* Source extract
Sir. I know sometimes I mess around. This doesn’t mean I don’t want to learn. Please keep trying with me.
So reads the scribbled note that was pushed under the door of my office, one week into starting my new job. The author of this note wasn’t lying. His name is Aaron, he’s in Year 8, and, when he wants to, he can mess around. Last term, he wasn’t having any of it. It was like he’d given up.
It was with some trepidation then, that for Aaron’s class, I began this half term by ditching my planned unit on Poetry from Other Cultures (Ugh! Ugh! Ugh!), opting instead for a Poetry by Heart unit I’ve just started designing in preparation for next September. The unit aims to develop students ability to memorise information and is focused wholly on William Ernest Henley’s Invictus. The plan is that the whole class will know the whole poem off by heart within 4 weeks.
Aaron was fascinated by the story behind the poem- the poet’s impoverished childhood and struggle with tuberculosis; Mandela’s use of the poem to keep him sane and focused during his 27 year incarceration on Robben Island. After the first lesson, Aaron took the poem home so he could learn more. As did his best friend, Jacob.
And then this happened…
Yesterday, during form time, I found Aaron and Jacob in the library. They normally come to me to read during this time but I told them the Head teacher had just had a pop about the slovenly state of my classroom (fully justified- I care little for classroom displays and my room is reflective of that) and asked if they’d come and help me tidy it up. They obliged, but asked if they could recite Invictus to me and an amazing TA who was also in the library, first. And so, I watched as both Aaron and Jacob, the ‘cheeky chappies’ with endless codes after their names on endless excel spread sheets, recited, word perfectly, the first three stanzas of Invictus. The TA and I were stunned but so was Lucas. Lucas?
Lucas, it’s fair to say, is a bit like Aaron and Jacob. A nice boy for whom education and being quiet and focused in class, isn’t always the number one priority. I don’t teach Lucas, but I knew his name within a day of starting at my new school. He’s one of those kids.
“Sir, can you teach me that poem too?”
Of course I could, I told him, and so Aaron, Jacob, and now Lucas, trudged over to my classroom to tidy up and recite Victorian poetry.
As we tidied up my classroom, Aaron, Jacob and I played a game. We’d recite alternate words of the poem. Like so:
And so on. Anyway, Lucas is sitting there, watching all this, utterly impressed. I’d go as far to say enchanted. Then, he rushes out of the room. Within a few seconds, he’s back, sheepishly pushing his English book under my nose.

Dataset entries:
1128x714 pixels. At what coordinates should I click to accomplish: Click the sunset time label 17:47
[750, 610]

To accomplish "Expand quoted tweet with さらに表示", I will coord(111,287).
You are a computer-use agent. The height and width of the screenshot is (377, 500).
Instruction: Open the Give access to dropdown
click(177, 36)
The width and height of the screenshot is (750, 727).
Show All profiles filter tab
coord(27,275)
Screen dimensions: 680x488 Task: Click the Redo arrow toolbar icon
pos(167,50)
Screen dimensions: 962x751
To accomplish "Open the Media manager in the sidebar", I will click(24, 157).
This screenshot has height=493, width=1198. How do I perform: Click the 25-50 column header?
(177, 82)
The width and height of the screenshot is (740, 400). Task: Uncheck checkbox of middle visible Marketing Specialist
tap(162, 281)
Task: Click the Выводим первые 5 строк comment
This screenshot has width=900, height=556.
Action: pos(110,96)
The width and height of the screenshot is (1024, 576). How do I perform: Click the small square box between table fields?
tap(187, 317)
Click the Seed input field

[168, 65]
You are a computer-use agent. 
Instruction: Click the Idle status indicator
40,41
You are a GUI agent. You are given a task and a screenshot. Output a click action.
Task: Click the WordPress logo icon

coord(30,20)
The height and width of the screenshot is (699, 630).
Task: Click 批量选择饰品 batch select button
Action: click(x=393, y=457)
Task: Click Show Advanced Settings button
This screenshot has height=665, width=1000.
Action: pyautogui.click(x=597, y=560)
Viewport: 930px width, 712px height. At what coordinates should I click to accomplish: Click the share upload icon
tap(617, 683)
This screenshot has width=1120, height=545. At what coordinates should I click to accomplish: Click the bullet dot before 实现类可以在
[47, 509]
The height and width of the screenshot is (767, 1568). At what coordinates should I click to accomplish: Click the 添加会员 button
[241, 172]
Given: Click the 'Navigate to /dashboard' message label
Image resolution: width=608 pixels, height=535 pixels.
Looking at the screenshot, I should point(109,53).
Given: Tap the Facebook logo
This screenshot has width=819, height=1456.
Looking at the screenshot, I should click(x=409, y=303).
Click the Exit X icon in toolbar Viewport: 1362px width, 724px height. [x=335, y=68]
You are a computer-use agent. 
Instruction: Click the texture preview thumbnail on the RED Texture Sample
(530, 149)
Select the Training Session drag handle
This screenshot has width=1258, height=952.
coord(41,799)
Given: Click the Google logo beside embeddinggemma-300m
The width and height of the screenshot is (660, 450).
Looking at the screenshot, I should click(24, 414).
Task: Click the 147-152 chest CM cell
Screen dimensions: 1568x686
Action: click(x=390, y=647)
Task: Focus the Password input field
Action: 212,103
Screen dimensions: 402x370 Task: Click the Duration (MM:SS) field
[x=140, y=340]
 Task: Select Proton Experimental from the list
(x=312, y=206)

* Apply what you read
1/ In the passage about the Poetry by Heart unit, which poem does the unit focus on entirely?
2/ Retype the passage about the Poetry by Heart unit word for word, from "And then this" to "was Lucas. Lucas?".
The records have no connection to the passage.

* Task answers
1/ William Ernest Henley's Invictus.

2/
And then this happened…
Yesterday, during form time, I found Aaron and Jacob in the library. They normally come to me to read during this time but I told them the Head teacher had just had a pop about the slovenly state of my classroom (fully justified- I care little for classroom displays and my room is reflective of that) and asked if they’d come and help me tidy it up. They obliged, but asked if they could recite Invictus to me and an amazing TA who was also in the library, first. And so, I watched as both Aaron and Jacob, the ‘cheeky chappies’ with endless codes after their names on endless excel spread sheets, recited, word perfectly, the first three stanzas of Invictus. The TA and I were stunned but so was Lucas. Lucas?